Which lines in the records below contain the word "growforge", matching its case exactly? Copy each of those lines in full.

— start —

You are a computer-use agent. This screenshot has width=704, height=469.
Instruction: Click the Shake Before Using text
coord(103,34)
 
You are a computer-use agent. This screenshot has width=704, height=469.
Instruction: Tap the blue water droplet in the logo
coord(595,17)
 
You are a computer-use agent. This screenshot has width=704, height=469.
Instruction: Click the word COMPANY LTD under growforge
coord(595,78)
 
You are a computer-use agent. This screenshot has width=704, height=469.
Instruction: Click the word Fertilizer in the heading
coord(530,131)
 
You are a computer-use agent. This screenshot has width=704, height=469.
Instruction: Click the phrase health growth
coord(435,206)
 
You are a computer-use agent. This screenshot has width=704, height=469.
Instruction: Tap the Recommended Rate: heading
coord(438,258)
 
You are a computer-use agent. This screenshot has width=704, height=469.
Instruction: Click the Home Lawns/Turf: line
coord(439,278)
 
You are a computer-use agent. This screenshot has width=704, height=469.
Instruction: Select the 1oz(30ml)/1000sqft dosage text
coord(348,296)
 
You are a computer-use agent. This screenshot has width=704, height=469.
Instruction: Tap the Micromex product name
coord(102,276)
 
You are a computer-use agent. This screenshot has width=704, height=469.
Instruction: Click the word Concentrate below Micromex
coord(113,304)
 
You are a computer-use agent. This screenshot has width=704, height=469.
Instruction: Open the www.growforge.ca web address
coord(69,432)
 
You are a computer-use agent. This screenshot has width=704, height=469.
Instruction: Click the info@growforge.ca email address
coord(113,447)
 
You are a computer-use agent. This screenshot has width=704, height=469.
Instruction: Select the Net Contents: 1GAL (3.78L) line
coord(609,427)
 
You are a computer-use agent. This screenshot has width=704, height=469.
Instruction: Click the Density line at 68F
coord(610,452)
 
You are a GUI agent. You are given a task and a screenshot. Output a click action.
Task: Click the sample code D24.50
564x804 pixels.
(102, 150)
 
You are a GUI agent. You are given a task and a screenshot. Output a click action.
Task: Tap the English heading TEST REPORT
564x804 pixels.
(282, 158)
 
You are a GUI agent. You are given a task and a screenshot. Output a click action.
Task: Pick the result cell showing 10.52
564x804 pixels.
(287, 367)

— end —

→ ANSWER FOR THE TASK:
Instruction: Click the word COMPANY LTD under growforge
Instruction: Open the www.growforge.ca web address
Instruction: Click the info@growforge.ca email address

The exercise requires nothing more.